Additionally, two prominent scientists, Fred Hoyle and N. Chandra Wickramasinghe, calculated the odds of life forming through natural processes. They estimated that there is less than one chance in 10 to the 40,000 power that life could have originated by some random process.
Within the universe, there is evidence of design. For example, the ripples in the universe from the original Big Bang event are detectable at one part in 100,000. If this factor were slightly smaller, the universe would exist only as a collection of gas – no planets, no life. If this factor were slightly larger, the universe would consist only of large black holes. Obviously, no life would be possible in such a universe.
All of this science (for which I apologize) indicates not only that the universe is not random but that the universe was designed in such a way as to support life.
It is not only science but also our own humanity that suggests a conception of perfection. From Jesus turning over the tables in the Temple, to Gandhi’s hunger strikes and Martin Luther King’s marches, we hunger after justice, after love, after God. We hunger after the memory of paradise.
This memory of a perfect world remains even while we live in a broken one.
What is the Cause of the Current Disfunction?
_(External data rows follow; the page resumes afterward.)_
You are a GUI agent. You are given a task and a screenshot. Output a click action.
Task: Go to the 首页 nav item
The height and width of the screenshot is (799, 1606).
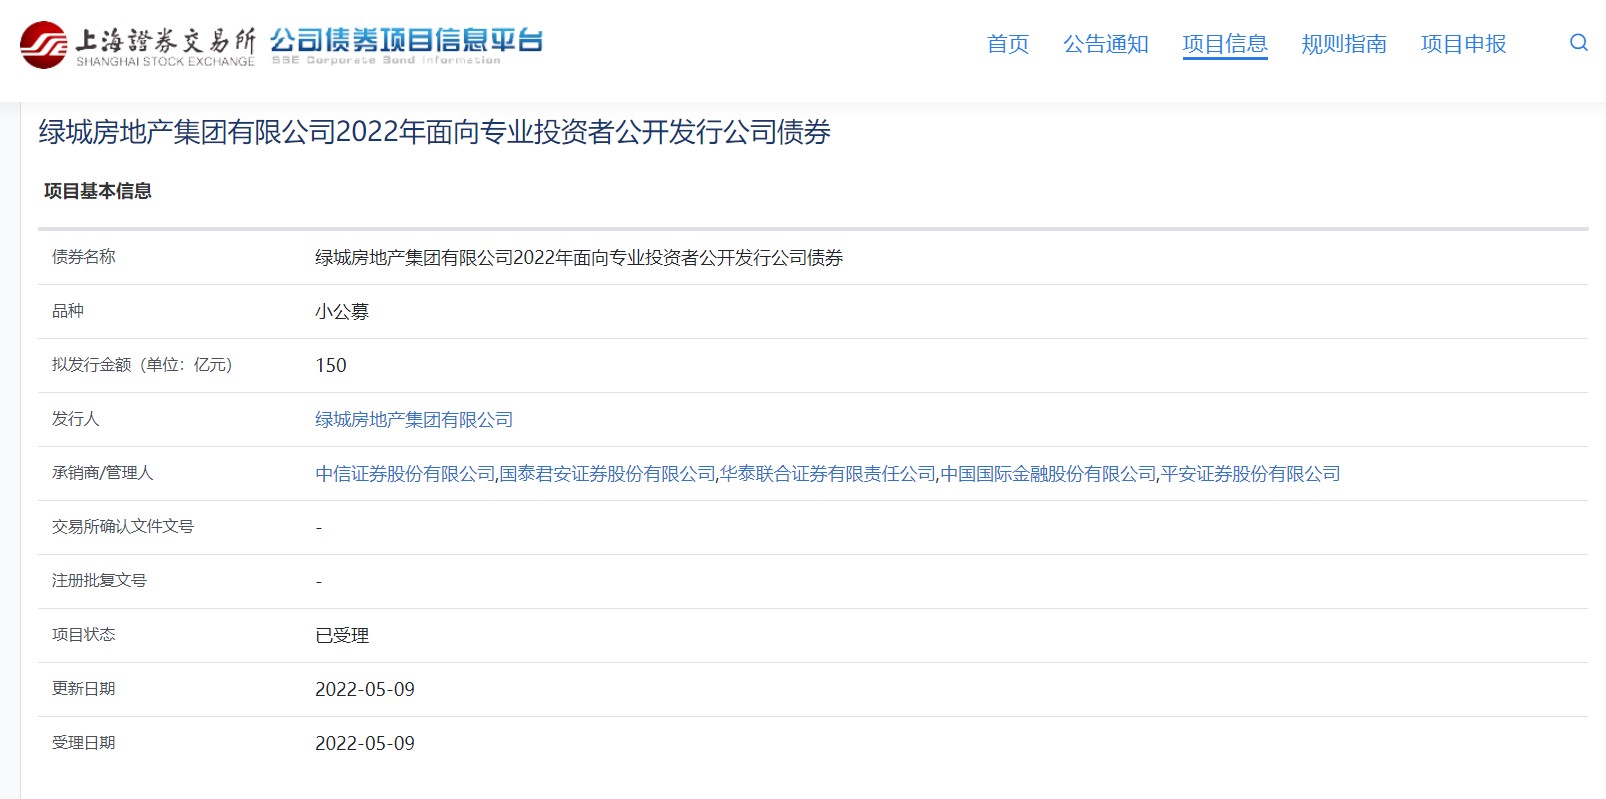[1007, 44]
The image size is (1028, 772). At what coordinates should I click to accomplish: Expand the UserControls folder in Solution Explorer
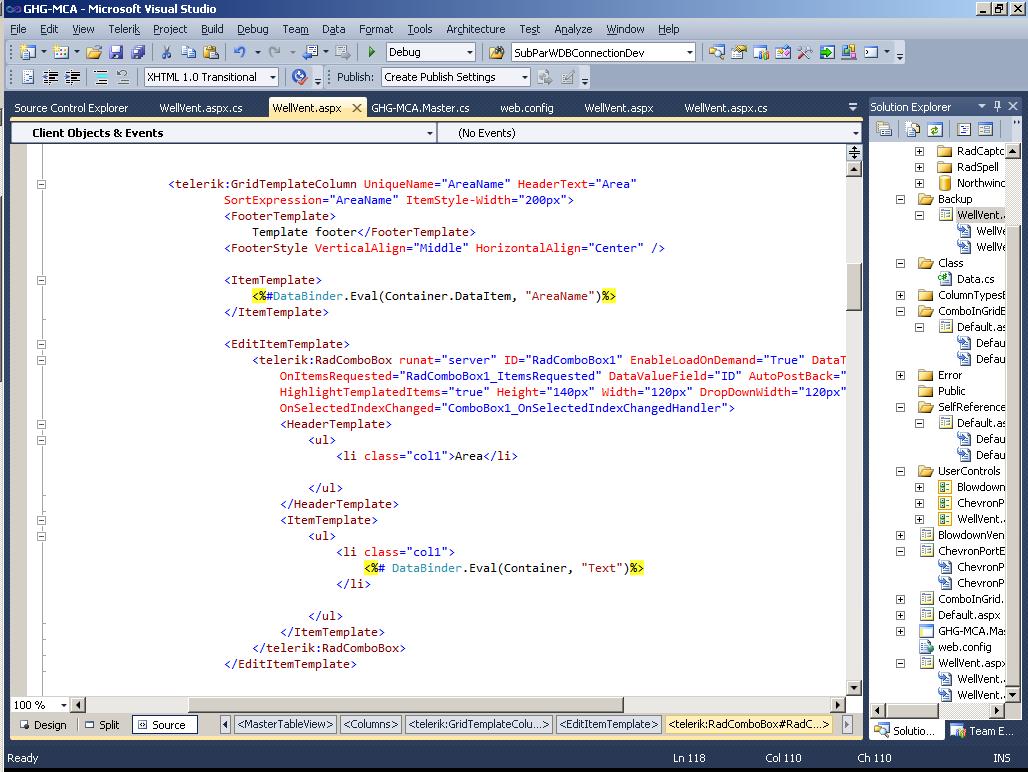coord(900,471)
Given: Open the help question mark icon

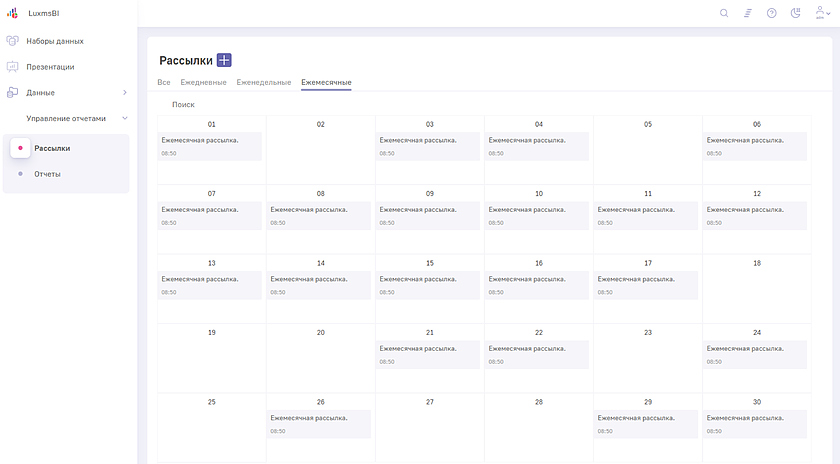Looking at the screenshot, I should pos(771,13).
It is both accurate and convenient to attribute much, if not all, of the disfunction in the world to original sin. It is also accurate and convenient to attribute original sin to the human capacity of free will.
However, the existence of free will does not seem to let God off the hook. If free will leads human beings to disobey God – and that is what sin is – God’s omniscience means that God knew human beings would disobey Him. While any effort to answer this question requires no small amount of speculation, it seems that to be made in the image of God is, among other things, to be a moral agent. Morality necessitates free will since human beings cannot be responsible for their actions without the capacity to choose.
The inference that can be drawn is that God values the good of free will above the potential evil that it may cause. Still, the human condition remains in its fallen state, a state that we cannot extricate ourselves from. We need to be rescued.
God’s New Plan
Fortunately, God is not satisfied to allow us to stay in our unfortunate condition. He has, out of love, provided a way out. That way out is beautifully stated in John 3:16. “For God so loved the world that he gave his only Son, so that everyone who believes in him might not perish but might have eternal life.” It is through Christ that the path to paradise remains open. While we may not experience the perfect world that God intended in this life, we have hope for that perfect world in the life to come.
Conclusion
The answer to whether God could have made a better world seems to be that God did make a better world. It is due to human beings’ capacity for free will that leads to sin, which has done innumerable damage to that perfect world. Despite this, the desire for perfect love, perfect justice, and perfect immortality remains. For though we are fallen creatures, we possess a primordial memory of paradise. We hunger for that paradise; we hunger for God.